## [Data supplied]
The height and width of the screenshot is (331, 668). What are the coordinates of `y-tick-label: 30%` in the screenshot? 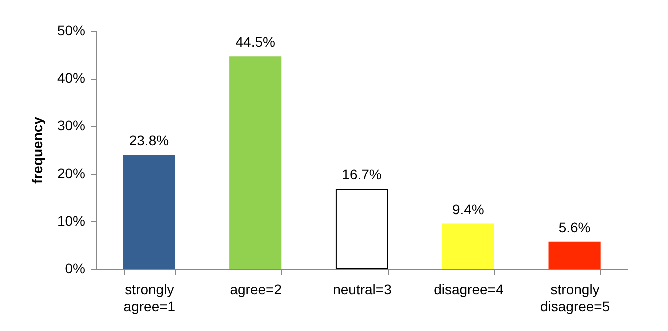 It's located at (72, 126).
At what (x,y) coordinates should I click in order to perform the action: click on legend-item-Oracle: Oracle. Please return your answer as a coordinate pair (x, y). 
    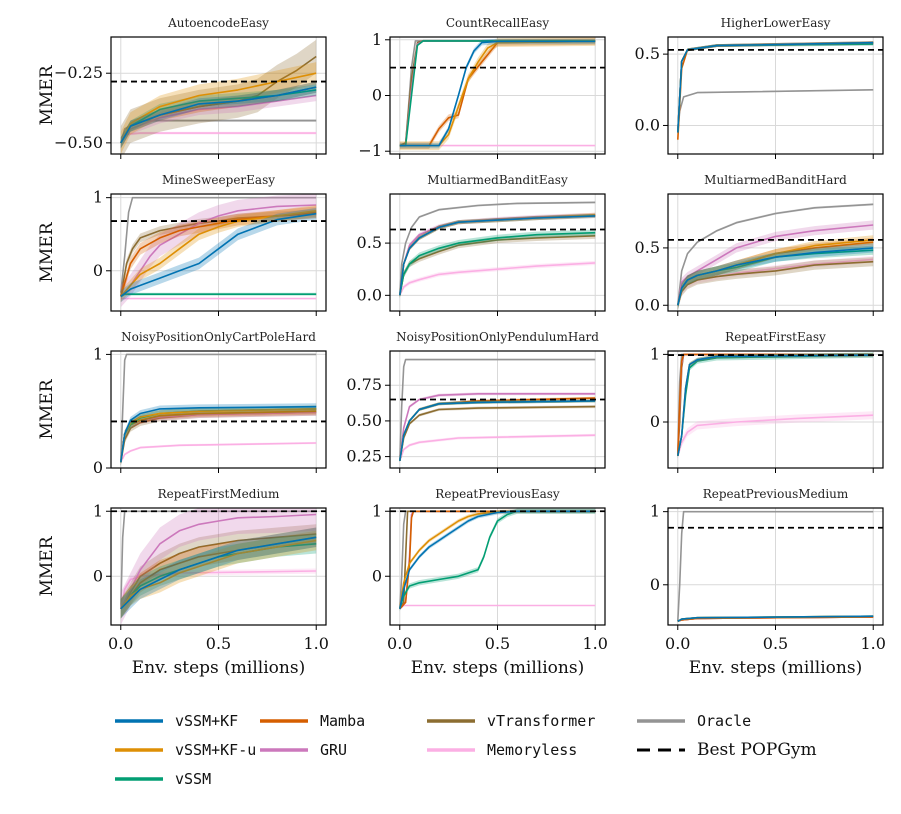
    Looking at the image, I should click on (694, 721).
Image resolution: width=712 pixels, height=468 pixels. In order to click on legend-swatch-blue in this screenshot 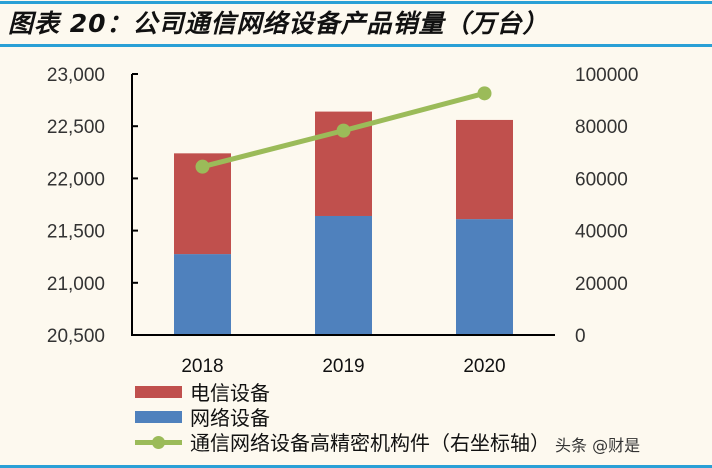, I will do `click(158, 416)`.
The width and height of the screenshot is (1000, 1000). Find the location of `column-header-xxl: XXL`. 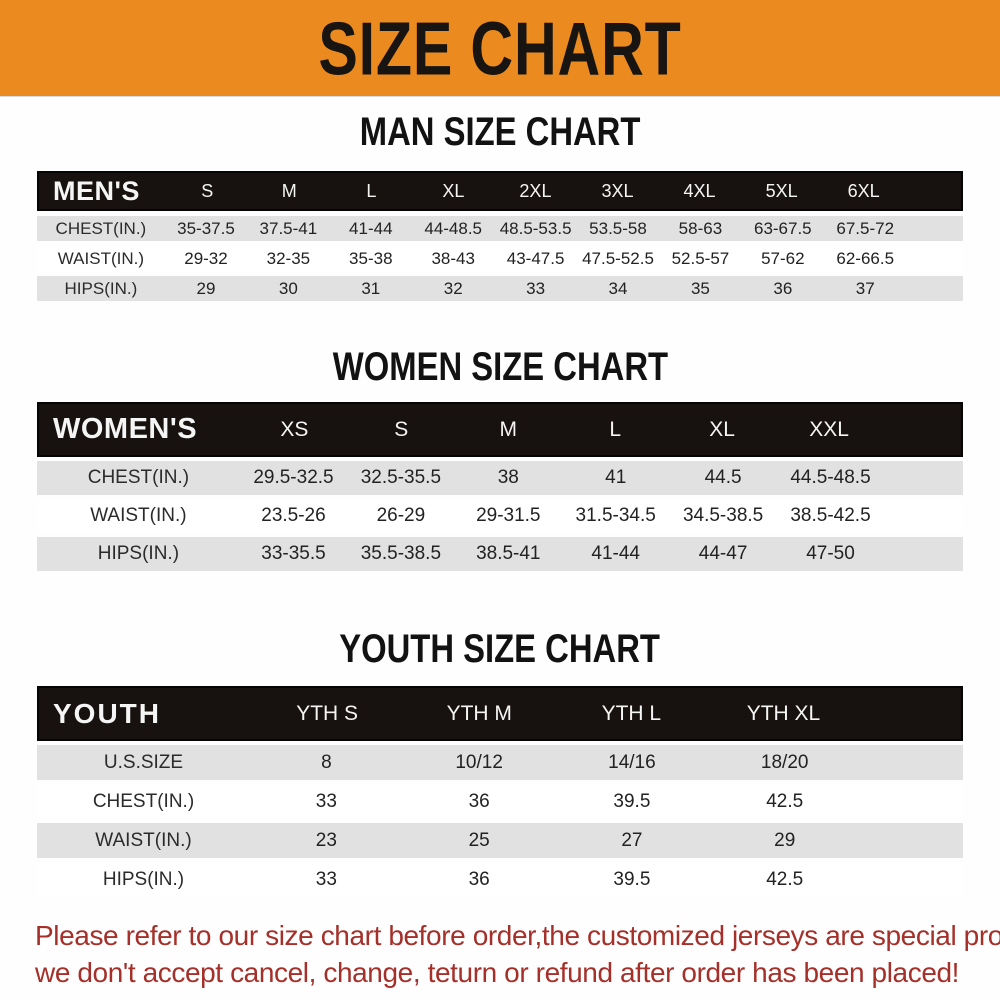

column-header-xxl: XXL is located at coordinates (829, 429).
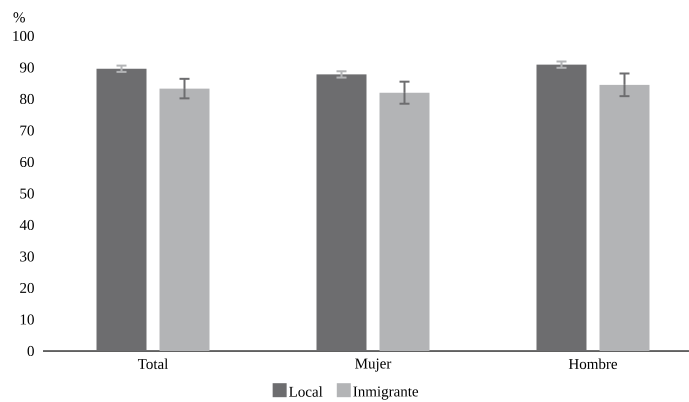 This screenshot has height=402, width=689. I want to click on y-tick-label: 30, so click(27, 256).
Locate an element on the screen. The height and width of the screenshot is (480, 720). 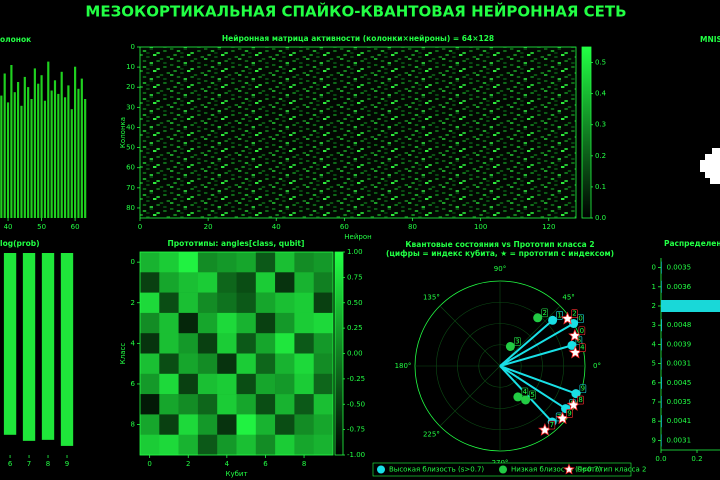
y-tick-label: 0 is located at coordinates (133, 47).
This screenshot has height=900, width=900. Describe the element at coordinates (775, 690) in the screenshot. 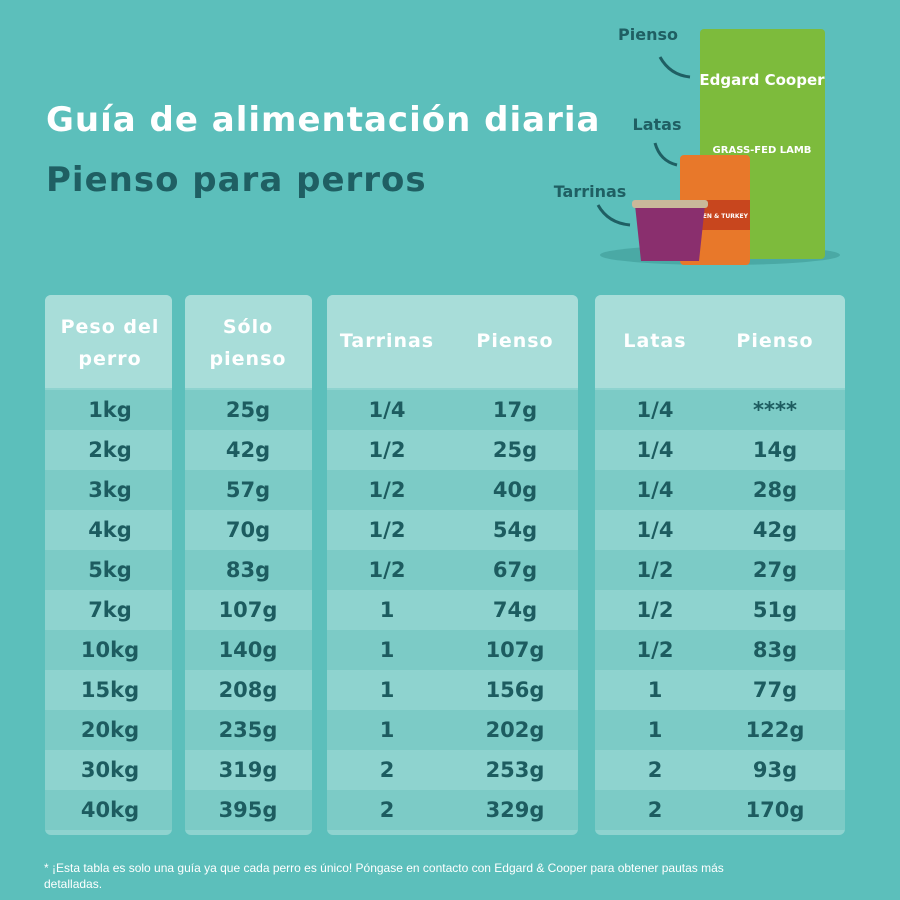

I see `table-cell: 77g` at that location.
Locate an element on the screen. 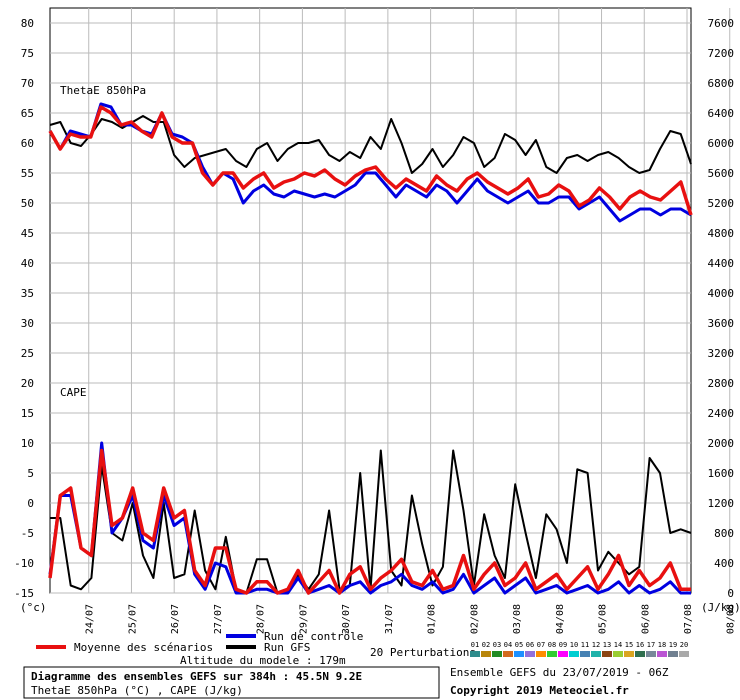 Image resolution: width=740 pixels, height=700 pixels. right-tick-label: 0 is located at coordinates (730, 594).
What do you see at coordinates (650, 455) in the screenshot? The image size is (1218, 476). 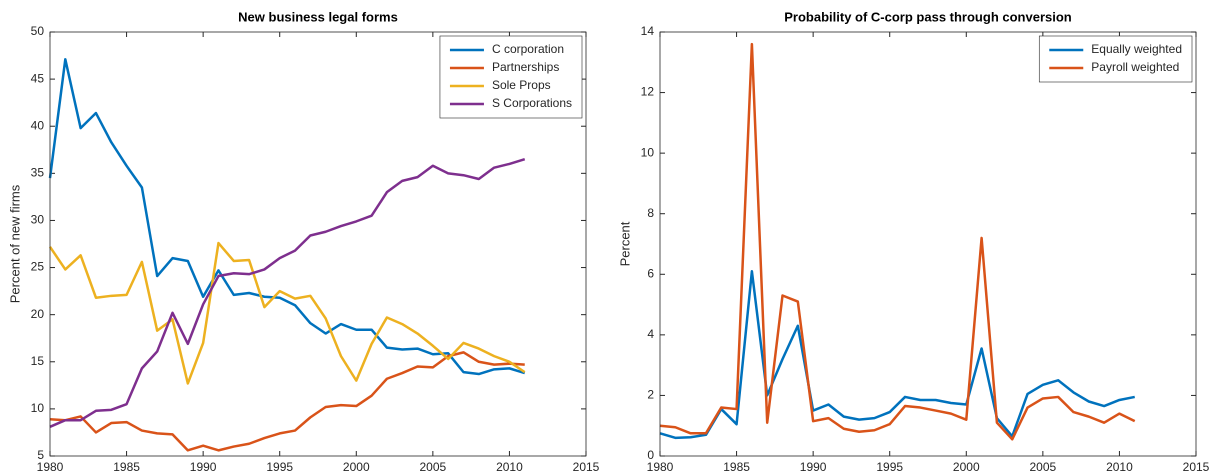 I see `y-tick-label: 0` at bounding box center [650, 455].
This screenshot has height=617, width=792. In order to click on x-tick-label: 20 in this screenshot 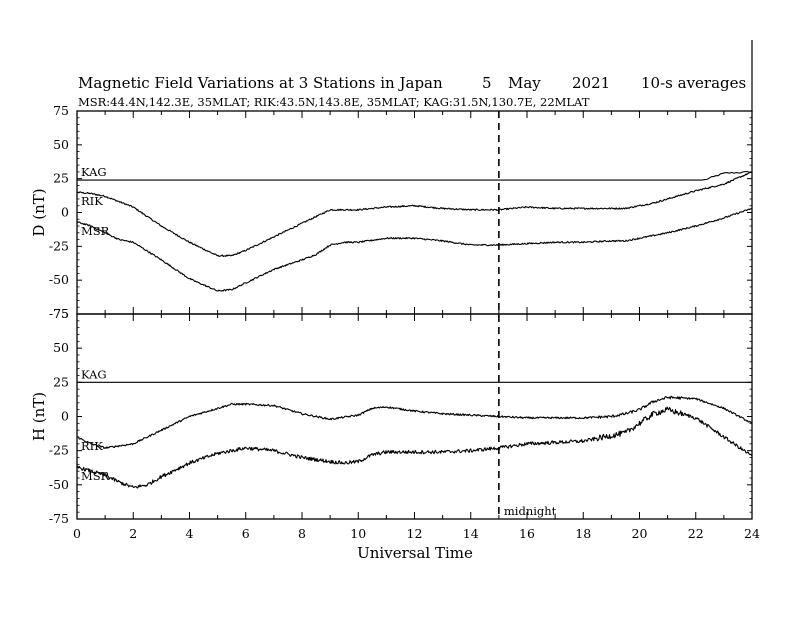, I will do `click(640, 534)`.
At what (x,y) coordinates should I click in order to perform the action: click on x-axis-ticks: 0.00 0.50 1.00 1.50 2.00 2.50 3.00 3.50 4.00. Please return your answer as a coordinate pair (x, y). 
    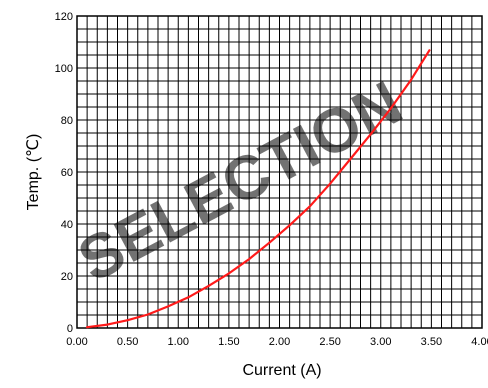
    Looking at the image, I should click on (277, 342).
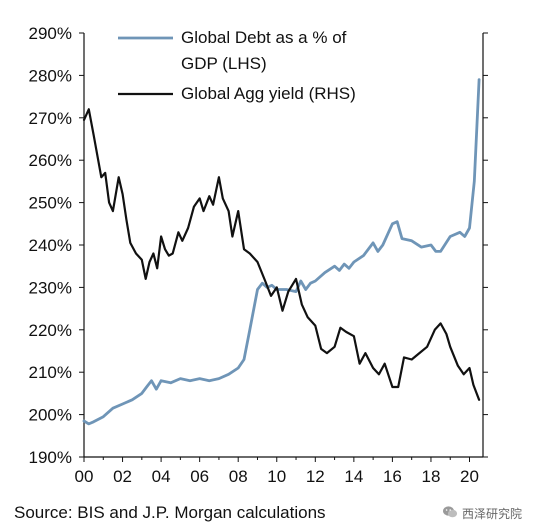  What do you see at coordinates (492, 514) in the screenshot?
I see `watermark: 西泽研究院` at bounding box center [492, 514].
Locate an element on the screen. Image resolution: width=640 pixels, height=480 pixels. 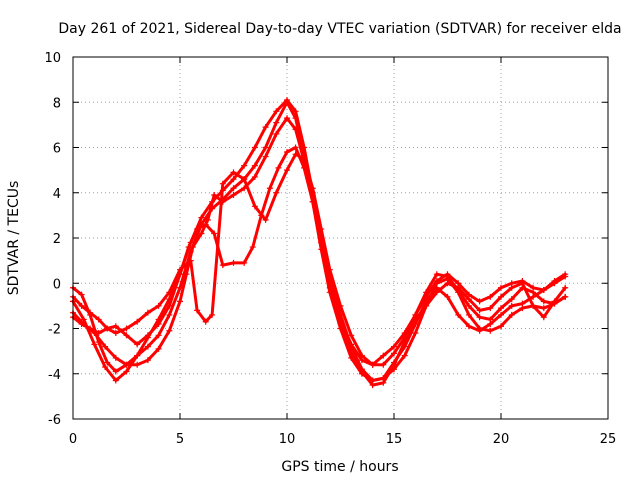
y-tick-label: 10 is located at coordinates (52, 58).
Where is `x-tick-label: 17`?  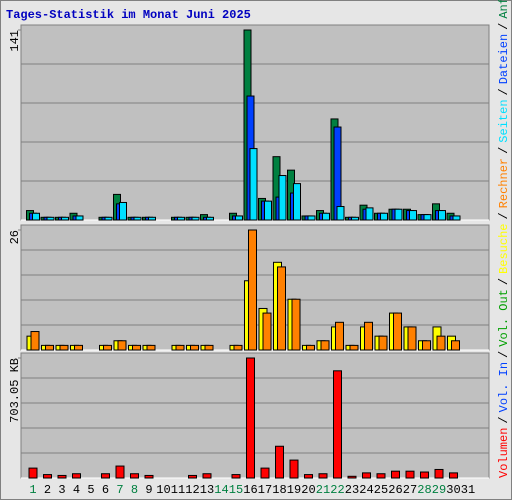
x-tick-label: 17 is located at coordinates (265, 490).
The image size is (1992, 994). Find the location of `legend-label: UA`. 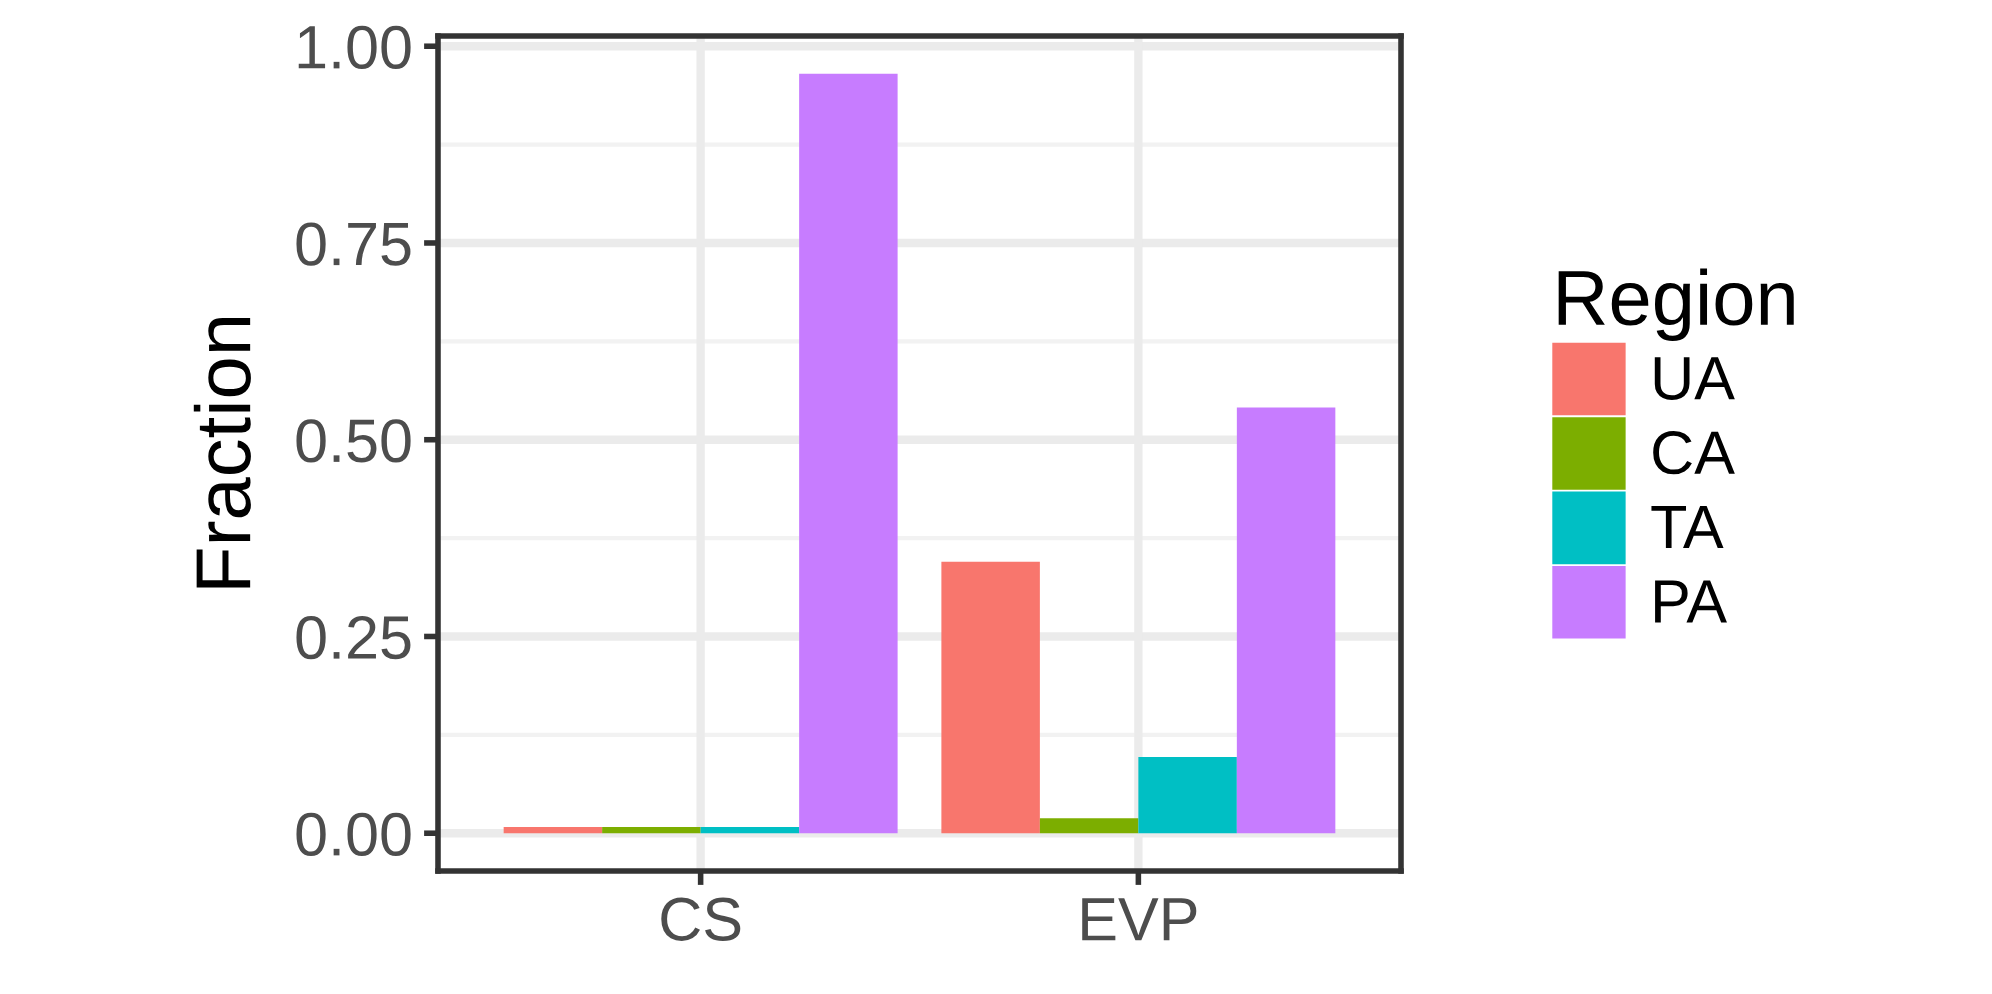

## [Problem]
Starting at the line that contains "Locate an element on the screen. Image" and running through the end of the records, write those lines out again with "Image resolution" replaced by "Screenshot size" and everything else unchanged. Leave the pictures out.

## [Expected output]
Locate an element on the screen. Screenshot size: width=640 pixels, height=480 pixels. 
y-tick-label: 10 is located at coordinates (52, 58).
Where is `x-tick-label: 17`?  
x-tick-label: 17 is located at coordinates (265, 490).
The image size is (1992, 994). Find the location of `legend-label: UA`. 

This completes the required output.